In densely populated areas where large swaths of land are not available rooftop and carport solar is ideal. “A lot of individuals have started seeing the economics work for them on the rooftops or even their businesses like Great Bay Distributors and Lockheed Martin. Both have individually come up with 2 megawatt hours (MW) of solar.” That equates to enough power to run 660 homes for one hour, according to the Clean Energy Authority.

“One of the things I get asked a lot is, ‘Well aren’t you guys against that? Doesn’t that take power from you?’ Absolutely not. We have 50 MW of individual and commercial solar now that are part of our grid, and that’s not Duke-owned, that’s private- owned, commercial-owned that adds to our grid every day. That’s a great thing.”

Duke gave USFSP a $1million research grant to explore the integration of storing solar energy in new battery systems and install a 100 kilowatt solar system on top of university’s south parking garage. They also provide solar curriculum to Perry Elementary School in Taylor County Florida, near their Perry Solar facility. Image courtesy of Duke Energy.

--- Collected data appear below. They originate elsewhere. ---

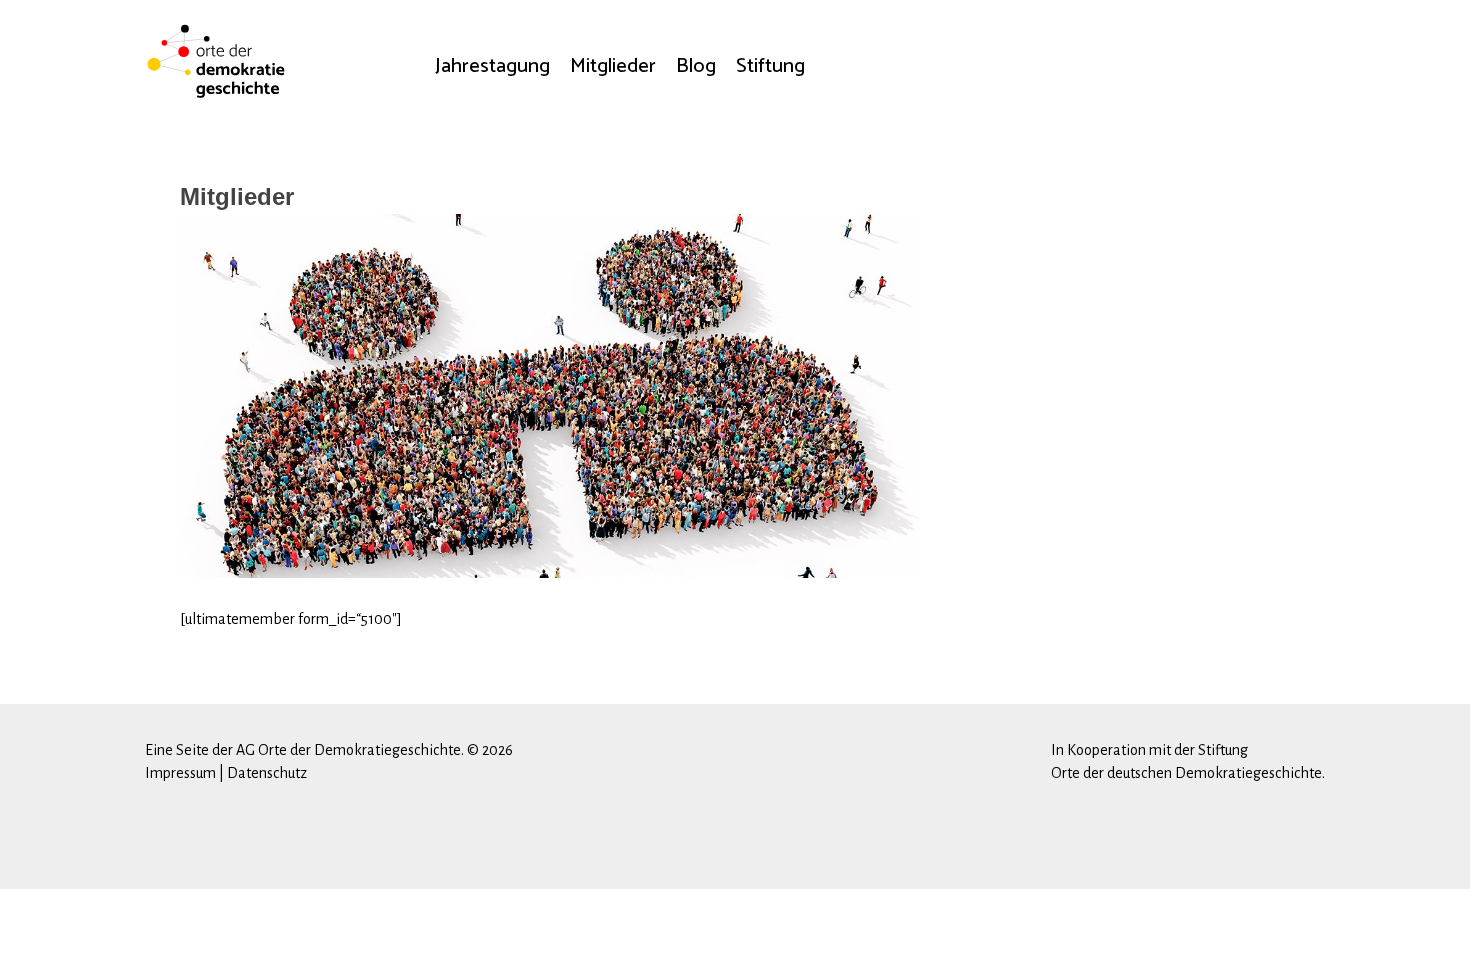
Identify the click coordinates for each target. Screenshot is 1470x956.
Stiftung (770, 66)
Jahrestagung (492, 66)
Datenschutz (267, 773)
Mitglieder (613, 66)
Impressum (180, 773)
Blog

When it comes to determining if solar works for a business or individual, Duke is there to help. “People give us a call and say, ‘Will this work for me?’ And we work them through the math and let them make the decision.”

According to the Solar Energy Industry Association (SEIA), 86,000 homes in Florida are powered by solar as of Oct. 6, ranking the state 12th in the nation with a projected growth of 3,615 MW over the next five years.

“We are getting 90 to 100 customers a month adding their own solar in our territory of the grid. That’s impressive,” adds Lawery.

Storage is a conundrum. Duke gave a $1 million research grant to the University of South Florida, St. Petersburg in 2014 to examine solar and energy storage, batteries and charging stations.

“Batteries are what can make solar much more prevalent. The problem with batteries right now, is that it increases the cost 3 to 4 times for that overall system.”

Duke works with schools on energy education. “So the next couple of generations not only will understand it, but be passionate about what we need to do.”

Balancing the speed of getting solar online with the cost to the customer is a challenge, and there are the social pressure to use renewables.

State Representative Kathleen Peters, who was the chair of the Energy and Utilities Commission earlier this year noted Duke is doing a “really great job.”

“I’m really excited about what is going on in Florida a far as energy is concerned, and I love that Duke Energy is not only are investing in storage with Tesla, but when they built their solar plant next to a school (in Perry) and provide curriculum, they are generating a whole new workforce that will be interested and understands this type of technology, so we have a future workforce. I think it’s brilliant that they made that connection. So Duke Energy is doing great stuff as is FPL (Florida Power & Light), TECO (Tampa Electric) and all the others.